General Terms & Conditions

Vertize, trading name of VERTIZE, registered under company number BE0848295484, established in Lokeren (Belgium), delivers AI-based automation systems and related services to business clients. These General Terms and Conditions apply to all offers, agreements and deliveries by Vertize. These terms are legally binding and intended for B2B transactions only.

Article 1 – Definitions

Vertize refers to the trading name of VERTIZE (BE0848295484), headquartered in Lokeren, Belgium. 'Client' means any legal entity or business that requests a quote, enters into an agreement, or uses our products and services. 'Agreement' means any contractual relationship regarding AI-based automation systems and/or services. 'Products' means AI-based software, solutions or systems delivered or developed by Vertize. 'Maintenance Contract' means the optional post-delivery service with periodic payment.

Article 2 – Applicability

These Terms apply to all offers, order confirmations, agreements and deliveries between Vertize and the Client. By placing an order or entering into an agreement, the Client fully accepts these Terms. Any general or special conditions of the Client are explicitly rejected unless Vertize has accepted them in writing.

Article 3 – Quotes and Formation of Agreement

All quotes are non-binding and valid for 30 calendar days unless stated otherwise. The agreement is formed when the Client accepts the quote in writing or when Vertize confirms a placed order. Vertize reserves the right to refuse an order in cases of obvious errors, doubt about the Client's creditworthiness, or force majeure.

Article 4 – Execution and Delivery

Vertize will execute the agreement to the best of its ability according to professional standards. This is a best-efforts obligation. The Client must provide all necessary information and cooperation in a timely manner.
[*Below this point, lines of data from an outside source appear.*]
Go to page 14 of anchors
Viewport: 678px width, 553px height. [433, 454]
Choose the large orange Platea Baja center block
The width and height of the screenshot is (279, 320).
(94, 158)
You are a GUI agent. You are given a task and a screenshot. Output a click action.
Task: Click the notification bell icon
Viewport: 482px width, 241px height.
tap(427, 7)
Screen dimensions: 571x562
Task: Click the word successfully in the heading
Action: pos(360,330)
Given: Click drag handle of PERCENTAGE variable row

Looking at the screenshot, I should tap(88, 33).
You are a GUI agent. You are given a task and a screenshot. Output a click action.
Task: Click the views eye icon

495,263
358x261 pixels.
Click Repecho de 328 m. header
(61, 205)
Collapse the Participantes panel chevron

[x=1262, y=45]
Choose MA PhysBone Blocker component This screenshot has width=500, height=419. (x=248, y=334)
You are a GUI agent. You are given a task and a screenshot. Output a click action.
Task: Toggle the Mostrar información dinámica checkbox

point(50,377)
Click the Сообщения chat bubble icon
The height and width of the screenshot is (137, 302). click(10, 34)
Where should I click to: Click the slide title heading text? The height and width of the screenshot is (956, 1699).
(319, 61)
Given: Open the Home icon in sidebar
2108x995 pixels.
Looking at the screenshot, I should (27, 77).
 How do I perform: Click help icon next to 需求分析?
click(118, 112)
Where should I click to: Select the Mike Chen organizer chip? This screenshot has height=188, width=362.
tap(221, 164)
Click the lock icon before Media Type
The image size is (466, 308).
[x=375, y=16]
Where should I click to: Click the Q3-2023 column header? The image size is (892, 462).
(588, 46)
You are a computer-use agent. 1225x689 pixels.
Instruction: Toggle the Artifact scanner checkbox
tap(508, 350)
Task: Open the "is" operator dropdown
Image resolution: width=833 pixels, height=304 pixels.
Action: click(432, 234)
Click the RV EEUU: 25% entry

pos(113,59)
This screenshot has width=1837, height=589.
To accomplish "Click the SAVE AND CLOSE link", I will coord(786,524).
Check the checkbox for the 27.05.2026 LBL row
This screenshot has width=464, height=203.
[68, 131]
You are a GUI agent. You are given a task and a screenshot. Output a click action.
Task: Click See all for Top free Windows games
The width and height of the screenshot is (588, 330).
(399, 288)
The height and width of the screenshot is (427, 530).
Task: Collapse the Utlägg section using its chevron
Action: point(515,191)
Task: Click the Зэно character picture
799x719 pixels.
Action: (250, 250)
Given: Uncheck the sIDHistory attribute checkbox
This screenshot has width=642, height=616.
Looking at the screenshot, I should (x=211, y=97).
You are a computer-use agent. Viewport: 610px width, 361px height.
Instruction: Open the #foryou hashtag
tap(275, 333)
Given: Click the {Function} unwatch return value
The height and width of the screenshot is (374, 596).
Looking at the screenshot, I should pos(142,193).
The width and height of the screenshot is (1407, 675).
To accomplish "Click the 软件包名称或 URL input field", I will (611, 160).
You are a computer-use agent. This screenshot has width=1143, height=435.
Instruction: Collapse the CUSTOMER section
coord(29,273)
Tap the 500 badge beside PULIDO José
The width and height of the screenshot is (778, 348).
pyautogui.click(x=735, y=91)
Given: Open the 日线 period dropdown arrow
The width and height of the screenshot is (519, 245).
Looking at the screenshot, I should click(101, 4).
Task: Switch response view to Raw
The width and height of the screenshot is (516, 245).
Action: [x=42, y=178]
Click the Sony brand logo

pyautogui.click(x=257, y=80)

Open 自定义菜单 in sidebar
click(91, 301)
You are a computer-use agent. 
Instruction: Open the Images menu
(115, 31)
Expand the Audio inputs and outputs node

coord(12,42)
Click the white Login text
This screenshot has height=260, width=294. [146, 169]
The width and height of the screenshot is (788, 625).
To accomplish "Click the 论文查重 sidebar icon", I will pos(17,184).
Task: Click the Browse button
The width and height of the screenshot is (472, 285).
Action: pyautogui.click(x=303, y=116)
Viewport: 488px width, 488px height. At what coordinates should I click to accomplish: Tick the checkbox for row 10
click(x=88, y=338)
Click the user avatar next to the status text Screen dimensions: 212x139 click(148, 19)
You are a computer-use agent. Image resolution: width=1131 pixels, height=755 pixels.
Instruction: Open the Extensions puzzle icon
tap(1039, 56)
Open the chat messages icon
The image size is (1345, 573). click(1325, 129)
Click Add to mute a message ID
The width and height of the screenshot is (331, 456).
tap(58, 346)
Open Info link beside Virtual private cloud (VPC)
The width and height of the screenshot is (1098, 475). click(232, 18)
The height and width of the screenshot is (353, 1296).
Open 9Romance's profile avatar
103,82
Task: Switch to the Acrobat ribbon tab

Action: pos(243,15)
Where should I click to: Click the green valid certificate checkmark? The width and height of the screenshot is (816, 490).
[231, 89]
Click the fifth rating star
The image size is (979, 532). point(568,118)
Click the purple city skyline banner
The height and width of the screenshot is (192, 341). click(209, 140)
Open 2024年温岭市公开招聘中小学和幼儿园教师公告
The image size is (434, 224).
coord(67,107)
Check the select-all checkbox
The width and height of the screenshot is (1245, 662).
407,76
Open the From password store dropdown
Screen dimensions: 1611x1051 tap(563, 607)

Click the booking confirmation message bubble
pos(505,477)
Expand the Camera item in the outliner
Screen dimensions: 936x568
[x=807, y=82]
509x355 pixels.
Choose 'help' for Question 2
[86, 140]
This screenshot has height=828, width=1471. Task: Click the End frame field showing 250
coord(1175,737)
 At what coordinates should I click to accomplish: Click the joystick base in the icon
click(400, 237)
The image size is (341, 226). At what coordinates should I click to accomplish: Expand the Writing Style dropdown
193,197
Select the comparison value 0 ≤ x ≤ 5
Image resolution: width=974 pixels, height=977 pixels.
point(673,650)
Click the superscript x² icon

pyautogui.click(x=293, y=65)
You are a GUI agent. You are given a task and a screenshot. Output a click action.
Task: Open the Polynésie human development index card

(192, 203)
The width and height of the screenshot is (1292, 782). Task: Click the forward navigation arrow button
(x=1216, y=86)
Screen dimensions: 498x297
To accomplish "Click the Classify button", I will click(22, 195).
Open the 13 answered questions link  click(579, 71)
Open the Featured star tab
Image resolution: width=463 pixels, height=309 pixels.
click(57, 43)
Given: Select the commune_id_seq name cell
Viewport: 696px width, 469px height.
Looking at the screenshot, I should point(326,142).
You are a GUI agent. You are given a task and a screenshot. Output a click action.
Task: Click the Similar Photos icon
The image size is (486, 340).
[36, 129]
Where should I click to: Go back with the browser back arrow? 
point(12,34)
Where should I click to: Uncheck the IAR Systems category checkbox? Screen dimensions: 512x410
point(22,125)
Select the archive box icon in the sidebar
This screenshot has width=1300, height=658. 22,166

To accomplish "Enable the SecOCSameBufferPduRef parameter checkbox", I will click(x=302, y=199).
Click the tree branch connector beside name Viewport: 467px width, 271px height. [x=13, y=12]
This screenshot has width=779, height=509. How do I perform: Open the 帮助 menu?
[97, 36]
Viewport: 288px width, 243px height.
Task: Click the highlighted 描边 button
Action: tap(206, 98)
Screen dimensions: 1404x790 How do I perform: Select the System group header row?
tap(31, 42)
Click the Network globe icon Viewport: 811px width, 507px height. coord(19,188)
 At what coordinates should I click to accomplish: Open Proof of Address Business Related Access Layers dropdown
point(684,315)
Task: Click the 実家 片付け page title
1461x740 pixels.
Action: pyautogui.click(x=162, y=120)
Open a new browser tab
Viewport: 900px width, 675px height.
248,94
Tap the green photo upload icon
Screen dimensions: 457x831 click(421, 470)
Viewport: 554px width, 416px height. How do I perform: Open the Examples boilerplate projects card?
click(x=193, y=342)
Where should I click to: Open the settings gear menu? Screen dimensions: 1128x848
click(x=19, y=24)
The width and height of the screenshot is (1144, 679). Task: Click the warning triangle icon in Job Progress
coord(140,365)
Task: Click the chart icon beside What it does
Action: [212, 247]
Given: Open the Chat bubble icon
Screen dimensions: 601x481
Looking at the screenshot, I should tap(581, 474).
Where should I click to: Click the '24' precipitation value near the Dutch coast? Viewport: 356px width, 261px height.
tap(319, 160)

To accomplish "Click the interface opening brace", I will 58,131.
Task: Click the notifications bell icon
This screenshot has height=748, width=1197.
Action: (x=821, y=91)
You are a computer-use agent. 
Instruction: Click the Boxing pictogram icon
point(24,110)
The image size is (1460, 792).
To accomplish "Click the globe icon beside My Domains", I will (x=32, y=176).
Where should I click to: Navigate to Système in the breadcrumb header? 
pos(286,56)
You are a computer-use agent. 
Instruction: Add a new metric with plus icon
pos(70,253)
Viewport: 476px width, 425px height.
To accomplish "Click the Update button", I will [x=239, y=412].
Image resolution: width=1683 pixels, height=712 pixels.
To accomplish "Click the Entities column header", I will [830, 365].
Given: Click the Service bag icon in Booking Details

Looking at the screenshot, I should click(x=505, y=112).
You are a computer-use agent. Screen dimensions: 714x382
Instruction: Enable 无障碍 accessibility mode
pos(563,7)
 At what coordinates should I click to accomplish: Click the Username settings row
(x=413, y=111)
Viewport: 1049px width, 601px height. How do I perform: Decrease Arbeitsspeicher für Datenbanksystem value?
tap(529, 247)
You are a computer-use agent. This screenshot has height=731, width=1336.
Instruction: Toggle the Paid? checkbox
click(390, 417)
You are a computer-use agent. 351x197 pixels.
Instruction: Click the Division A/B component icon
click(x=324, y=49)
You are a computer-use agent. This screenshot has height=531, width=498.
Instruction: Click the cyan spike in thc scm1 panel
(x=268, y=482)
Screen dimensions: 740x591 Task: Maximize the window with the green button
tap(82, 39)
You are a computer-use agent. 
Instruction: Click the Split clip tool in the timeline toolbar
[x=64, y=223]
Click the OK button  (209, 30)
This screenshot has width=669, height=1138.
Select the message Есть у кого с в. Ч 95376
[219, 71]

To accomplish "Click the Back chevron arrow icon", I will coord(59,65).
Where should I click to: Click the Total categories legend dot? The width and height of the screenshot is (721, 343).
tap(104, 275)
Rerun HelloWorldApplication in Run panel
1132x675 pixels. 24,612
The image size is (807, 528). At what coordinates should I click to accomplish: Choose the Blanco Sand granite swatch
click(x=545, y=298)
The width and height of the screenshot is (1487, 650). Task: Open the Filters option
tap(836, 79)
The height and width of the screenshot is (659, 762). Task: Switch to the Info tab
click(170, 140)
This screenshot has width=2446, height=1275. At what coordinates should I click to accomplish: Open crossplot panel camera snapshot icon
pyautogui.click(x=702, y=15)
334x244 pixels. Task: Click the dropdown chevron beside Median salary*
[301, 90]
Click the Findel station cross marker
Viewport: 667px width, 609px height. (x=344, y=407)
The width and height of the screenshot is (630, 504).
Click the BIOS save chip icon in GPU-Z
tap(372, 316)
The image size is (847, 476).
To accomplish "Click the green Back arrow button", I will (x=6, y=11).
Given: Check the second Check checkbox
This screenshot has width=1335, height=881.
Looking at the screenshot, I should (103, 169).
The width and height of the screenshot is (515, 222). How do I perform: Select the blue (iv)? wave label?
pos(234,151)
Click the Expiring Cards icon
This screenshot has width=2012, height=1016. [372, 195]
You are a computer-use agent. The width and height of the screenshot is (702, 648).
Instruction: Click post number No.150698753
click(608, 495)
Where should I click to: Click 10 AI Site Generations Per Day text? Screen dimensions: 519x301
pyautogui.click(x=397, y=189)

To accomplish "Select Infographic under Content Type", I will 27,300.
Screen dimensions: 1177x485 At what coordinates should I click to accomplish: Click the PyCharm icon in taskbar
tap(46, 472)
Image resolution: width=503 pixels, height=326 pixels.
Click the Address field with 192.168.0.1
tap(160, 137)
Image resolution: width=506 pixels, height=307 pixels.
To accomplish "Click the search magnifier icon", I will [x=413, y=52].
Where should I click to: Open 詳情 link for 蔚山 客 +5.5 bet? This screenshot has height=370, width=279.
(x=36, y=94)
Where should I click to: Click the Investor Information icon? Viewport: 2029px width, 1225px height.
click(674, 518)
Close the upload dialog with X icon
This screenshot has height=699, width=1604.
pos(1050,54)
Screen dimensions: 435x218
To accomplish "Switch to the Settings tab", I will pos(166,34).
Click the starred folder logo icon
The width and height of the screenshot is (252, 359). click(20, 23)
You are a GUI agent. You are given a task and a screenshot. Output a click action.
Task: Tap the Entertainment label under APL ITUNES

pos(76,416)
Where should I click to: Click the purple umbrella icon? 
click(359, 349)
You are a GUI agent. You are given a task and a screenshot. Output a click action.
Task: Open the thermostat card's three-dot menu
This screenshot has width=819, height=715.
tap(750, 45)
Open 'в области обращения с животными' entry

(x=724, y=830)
Delivery timelines are indicative unless explicitly guaranteed. The Client must inspect delivered systems immediately and report visible defects within 10 calendar days.

Article 5 – Changes and Additional Work

Any changes to the agreed scope will be treated as additional work and invoiced separately at Vertize's standard rates. Vertize will only execute additional work after the Client's written approval of the proposed additional cost and revised planning.

Article 6 – Prices, Invoicing and Payment

All prices are in euros (€) excluding VAT. Standard payment terms: 30% upfront, 30% at midpoint, 40% upon final delivery. Invoices are due within 14 calendar days. Late payment incurs interest of 10% per year plus a fixed compensation of 10% of the outstanding amount (minimum €150).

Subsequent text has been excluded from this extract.